From 17 to 19 September, the island of Saaremaa and the Estonian capital of Tallinn hosted Sauce. The second edition of the forum, albeit the first to be transformed into a proper three-day event, set out to gather together "chefs and other food industry/restaurant professionals for a better future built around food."
Fuelling it all was the passionate enthusiasm of Pauliina Pirkola – founder, director and self-proclaimed "Mother of Sauce" – together with the collaboration of the Tourism Board, which made no secret of its intent to transform Estonia into a culinary destination.
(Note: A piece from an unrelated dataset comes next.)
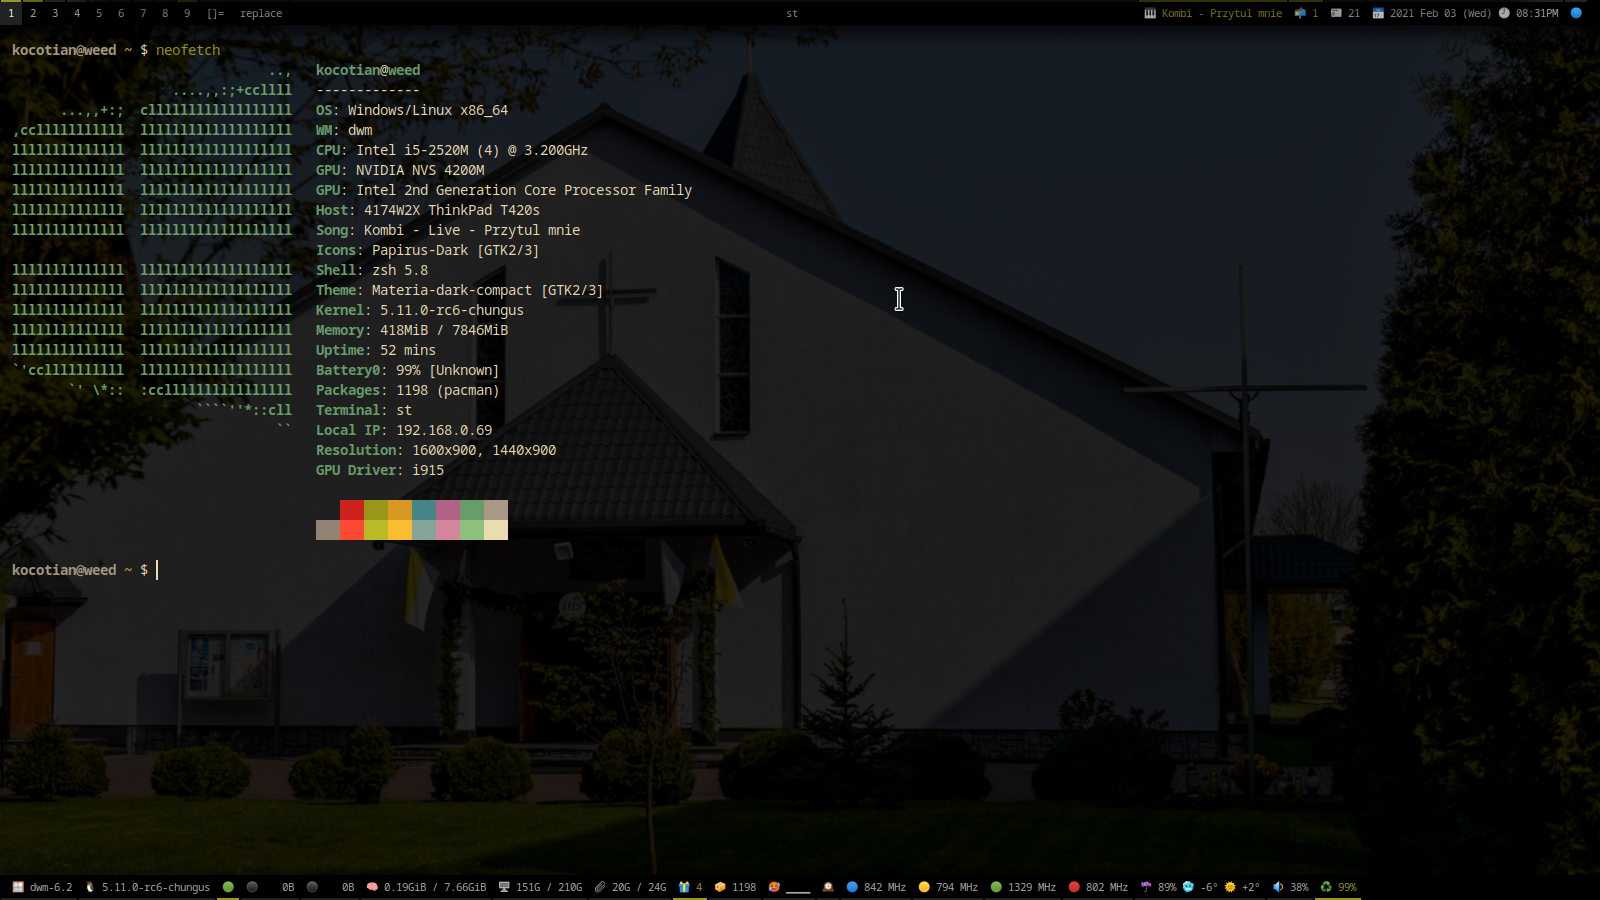Image resolution: width=1600 pixels, height=900 pixels.
Task: Switch to workspace tag 5
Action: tap(99, 13)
Creativity, enthusiasm, inspiration ... these are by no means new terms to anyone used to attending food conferences, but they certainly take on a new meaning in a country that is only now starting to address the culinary scene and at an event – whose sponsors included S.Pellegrino – where the average age of the attendees was surprisingly young.
The highlight of the event was the conference at the Nordea Concert Hall on Monday 19: general sessions, panel discussions and keynotes ranging from restaurant formats to success stories, from vegetarianism to multi-sensoriality.
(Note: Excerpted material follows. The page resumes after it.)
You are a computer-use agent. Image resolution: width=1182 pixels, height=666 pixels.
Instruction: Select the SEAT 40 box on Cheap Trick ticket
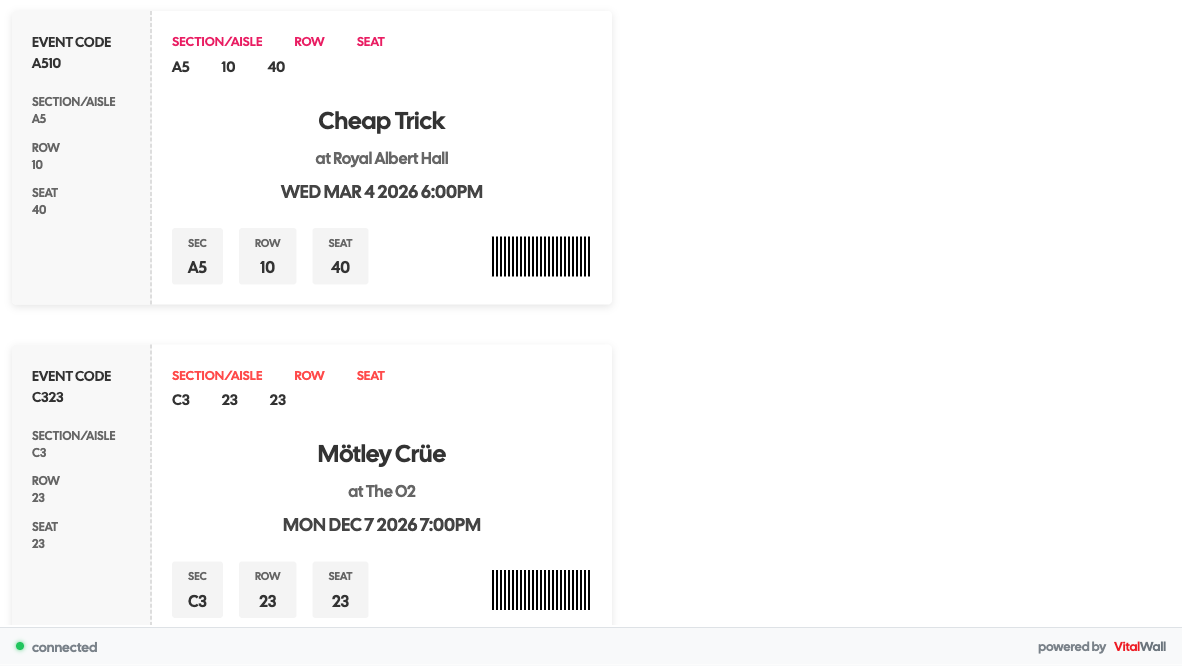tap(340, 256)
Here are six of the most meaningful moments of this Sauce Forum edition in a purely indicative order:
THE SECRETS OF A SUCCESSFUL RESTAURANT
A good sense of humour; love of food, wine and one’s fellow man; a nose for the right location; understanding financial arithmetic; inspire, lead from the front and communicate; the two most important commercial pieces of paper (lease and licence); combine vision with determination, stubbornness plus an ability to bend popular demand; combine an inner sensitivity with a very thick skin; environmental aspects, climate change; ability to benefit local community.
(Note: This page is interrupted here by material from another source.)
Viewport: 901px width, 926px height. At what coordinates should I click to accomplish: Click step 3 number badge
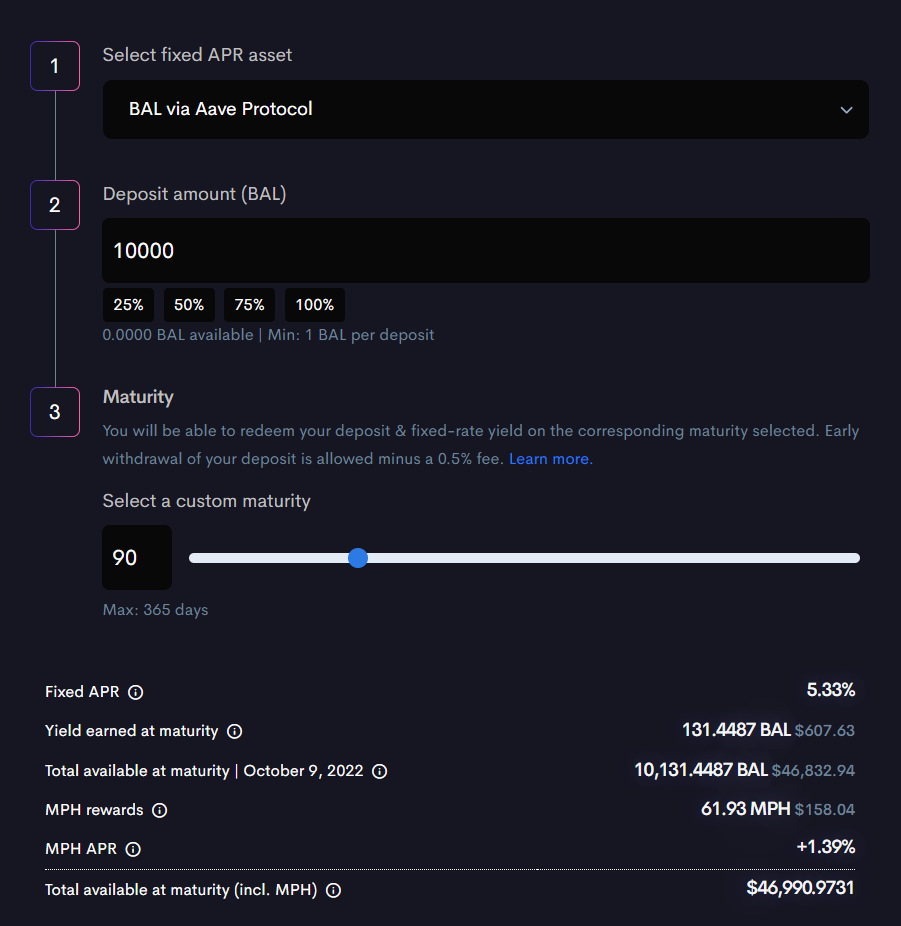(55, 412)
These were all the points listed the talk that Nicholas Lander, author of the well-known publication The Art of the Restaurarteur, believes fundamental for building a successful restaurant business. Take notes and learn by heart.
SERVICE IS KING
An entire discussion was dedicated to the topic of service. When Sorend Ledet opened Geranium in Copenhagen, in partnership with chef Rasmus Kofoed, he had not “the least idea what dining room service was all about,” he told the audience of Sauce. "I learned as I went along that there is a subtle difference between good service and standard service. Impeccable is not enough – that’s the least you can offer: your aim must be to enhance the dining experience."
And how can one improve the experience? First of all by making the restaurant into a theatre in which the stage is the table, rather than the kitchen and whose protagonists are the clients, not the chef. It is up to you to decide how to be part of the show and understand what role to play in the experience, whether to stand aside or take an active part. Without ever forgetting that the mission of a restaurant is to provide food, drink and an atmosphere to "restore" its customers: an excessively formal service will only be daunting and will serve no purpose apart from boosting the waiters’ egos.
HAPPY DEGROWTH
At the young age of 28, Belgian-born Wim Ballieu sold a successful catering business to set up a slow-fast food venue selling meatballs, to return to the simplicity of the origins – a farming family with a butcher’s shop – he had previously snubbed.
Christian Puglisi, with one Michelin star at Relae, is leaving more and more scope to the sous chef in order to focus on a project 40km from Copenhagen where he produces milk for making into the mozzarella cheese he serves on pizza at the Baest pizzeria. In the future, there will be other products and a school to help develop farm to table ideas, with the precise objective of going "not wider, but deeper." Degrowth is apparently effective when applied to cuisine.
REDEFINING LOCAL
"Where is the border?" asks Puglisi from the dais. Within what limits can you define yourself as a local chef? "There would be no philosophical sense in buying carrots from another country, because the ones in Denmark are very good. But the same cannot be said for all products."
After years of kilometre extremism, the general opinion held by chefs seems to be that buying local has to be a choice rather than an imposition. Being faithful to your local territory does not have to mean narrow-mindedness, either in terms of mindset or food.
EXTRA MILE
Again, Sorend Ledet quotes the case of a maître d' he knew who spent one hour and a half hours every morning reading the daily newspapers so that he could address any possible topic with his customers. This is the extra mile, the extra kilometre you need to do to exceed the others. Not only does it apply to the service, but to the dish as well, or should we say, what surrounds the dish.
In his talk entitled Gastrophysics: the new sciences of the table? Dr Charles Spence highlights examples – like that of Heston Blumenthal’s famous Fat Duck or the Ultra Violet – where chefs also experiment with our other senses, making fish and chips more enjoyable by letting their customers hear the sounds of the sea. It is no longer sufficient to focus exclusively on flavour.
FORAGING
Foraging is now on everyone’s lips, from chefs living in the pulsing heart of the most overcrowded metropolises to those who have never dirtied their hands in a vegetable garden. At Sauce many types of foraging were discussed: Lennox Hastie, who gathers different types of wood to create smoky nuances in his dishes, Ana Ros who takes it for granted that all products are organic in her Slovenian restaurant (“We have a century-old tradition of foraging without any need for certification”); and obviously, Estonian foraging, which is practised here by restaurants large and small, even without having to state it in their menus.